In the entries below, find the line with "Genes (322, 28)" and the line with "ENOG410ZW1D". Print those two and everything between them exactly, and nothing else.
_ _ _
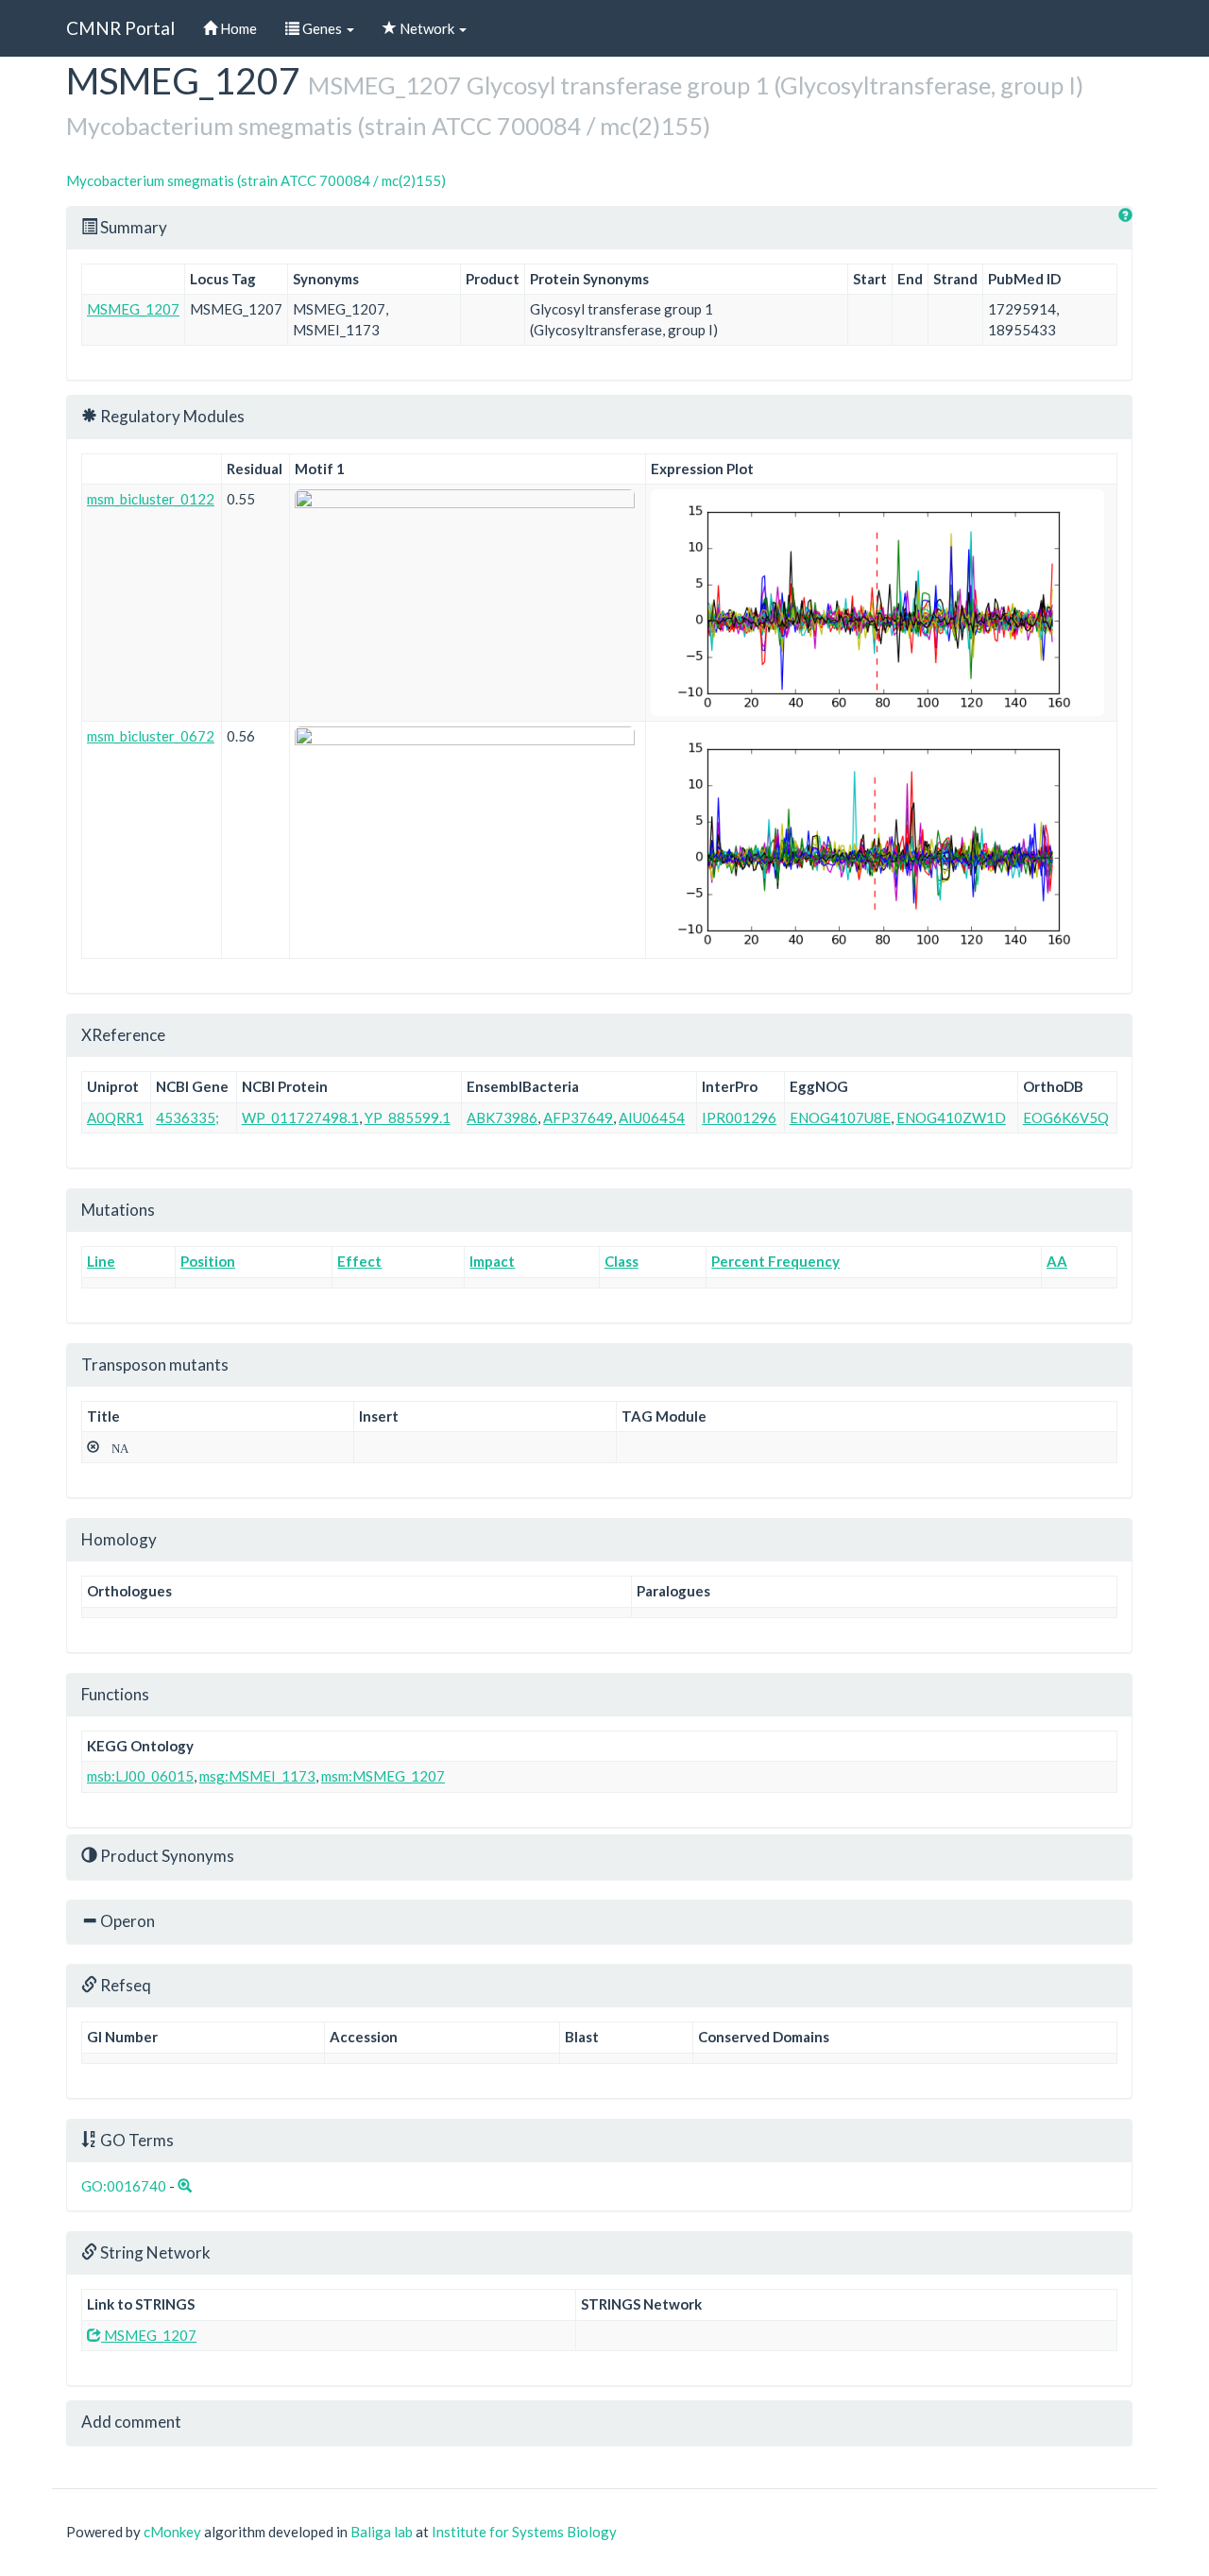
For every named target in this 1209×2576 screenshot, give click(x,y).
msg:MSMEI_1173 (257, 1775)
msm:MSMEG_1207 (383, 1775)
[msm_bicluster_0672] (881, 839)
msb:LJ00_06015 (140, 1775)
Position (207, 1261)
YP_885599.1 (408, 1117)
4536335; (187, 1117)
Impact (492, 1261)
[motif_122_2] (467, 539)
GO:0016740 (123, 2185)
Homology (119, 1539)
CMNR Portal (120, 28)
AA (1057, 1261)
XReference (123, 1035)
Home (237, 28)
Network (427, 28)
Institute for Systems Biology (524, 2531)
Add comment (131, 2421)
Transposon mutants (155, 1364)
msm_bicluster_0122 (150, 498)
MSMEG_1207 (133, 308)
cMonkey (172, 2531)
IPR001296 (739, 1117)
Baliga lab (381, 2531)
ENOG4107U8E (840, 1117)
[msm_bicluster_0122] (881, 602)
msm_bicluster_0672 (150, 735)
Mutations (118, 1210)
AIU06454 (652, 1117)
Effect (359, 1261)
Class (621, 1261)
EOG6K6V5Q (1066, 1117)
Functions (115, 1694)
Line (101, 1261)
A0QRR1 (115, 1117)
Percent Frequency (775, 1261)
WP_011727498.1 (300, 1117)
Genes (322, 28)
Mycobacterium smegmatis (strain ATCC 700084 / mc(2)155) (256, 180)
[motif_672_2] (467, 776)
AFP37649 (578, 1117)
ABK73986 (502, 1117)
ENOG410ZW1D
_ _ _
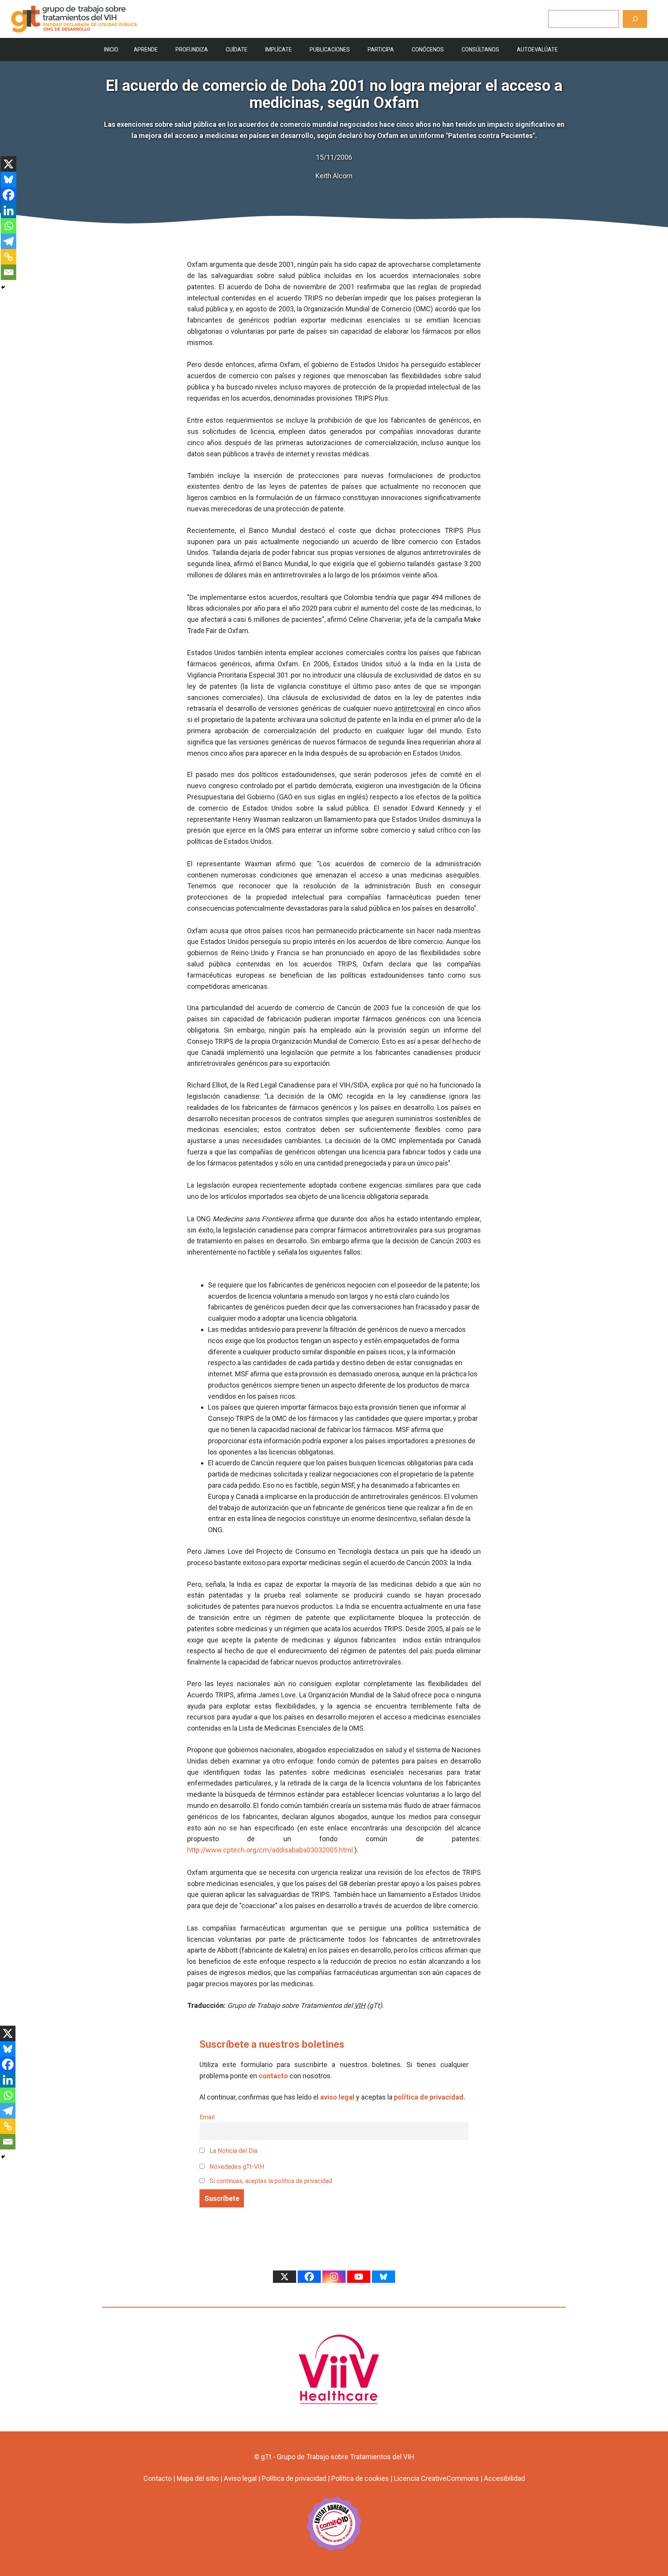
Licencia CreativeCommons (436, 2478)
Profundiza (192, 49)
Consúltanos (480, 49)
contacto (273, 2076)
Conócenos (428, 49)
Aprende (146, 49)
_ _ _
PROBLEM SOLUTION ::
Genes (322, 28)
Mycobacterium smegmatis (strain ATCC 700084 / mc(2)155) (256, 180)
[motif_672_2] (467, 776)
AFP37649 (578, 1117)
ABK73986 (502, 1117)
ENOG410ZW1D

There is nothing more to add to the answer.